雷様電撃大行進エレクトリックパレード!!」


 徹夜明けに考えてたからおかしな詠唱になっているのはごめんなさいだ。つーかなんでこんな詠唱になったのか俺自身よく覚えていない。徹夜明けのテンションおかしいです。帰ったら絶対に修正しよう。カグラさんがなんかかわいそうなものを見る目で見てるもんよ。


 サンダーを改変し指向性を完全に無視した威力重視の魔法。事前に水で濡らしかつ相手が鉄製の蟻だから問題なく運用できた。

 水や蟻自身の体を伝い雷撃が縦横無尽に暴れまわる。生まれたての蟻や手足がもげて弱っていた蟻からばたばたと倒れていく。数分後、雷様の大行進が過ぎ去ったすり鉢状の底は蟻蟻蟻蟻蟻蟻の死屍累々となっていた。んー、アリーヴェデルチッ!!

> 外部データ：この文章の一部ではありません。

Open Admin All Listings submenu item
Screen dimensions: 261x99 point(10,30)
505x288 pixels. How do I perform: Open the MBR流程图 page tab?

 あまりの惨状に言葉も出ないカグラさん。はっはっは、ぶっちゃけ鬼人族より俺のほうが危険物だよね。


 てれれてって……


 うん、そして駄女神のファンファーレを聞いている暇もないんだな。俺がやらかしたことではあるが嫌な予感がギンギンするのである。


「ノ、ノブサ……ダァァァァァ!?」


 カグラさんを抱きかかえ急いで通路を走り出す。急げや急げ。マナポーションをさらにぐい飲みしつつ足は緩めない。なんだかんで随分体力ついたな。師匠との訓練は伊達ではないのだ。

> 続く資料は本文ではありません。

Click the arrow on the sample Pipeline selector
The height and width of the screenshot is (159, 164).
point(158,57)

 途中、息が上がりそうだったので一度降ろして小休止をとった。ついでにクイーンの素材だけでもとその遺体をリュックへと回収しておく。さすがクイーン。波にもまれてもしっかり原型を留めていた。魔物の死体はマジックリュックにすっぽしと入れられるようである。生きているのは駄目なのにね。


「ノブサダ、他の素材はいいのか?」


「いや、ちょっと気になる事があるのですぐにあっちへ渡ります。いきますよ!」


「ちょ、まっ、あーーーー」


 再びカグラさんを抱え上げて目星を付けていた横穴へと駆け込んだ。

 なんでこんなに急いでいるか。それは大量の蟻、縦横無尽に掘られた横穴、掘りたての大空洞、そして最後に俺が派手にやらかした水魔法。これらが全部合わさることでひとつ導き出されることがある。



 ゴゴゴゴゴゴゴゴゴゴゴゴ


 ズズズーーーーン



 俺たちが息も絶え絶えになりながら急ぎ足で勾配を上り造りの違う階段へ差し掛かった頃、背後からなにやら崩れるような音が響いてきた。


 やっぱりである。あれだけ土砂災害の要素が重なれば当然そうなるよね。どんな余波がくるか分からないのでここも安全とはいえないだろう。疲れた体に鞭を打ち階段を上っていった。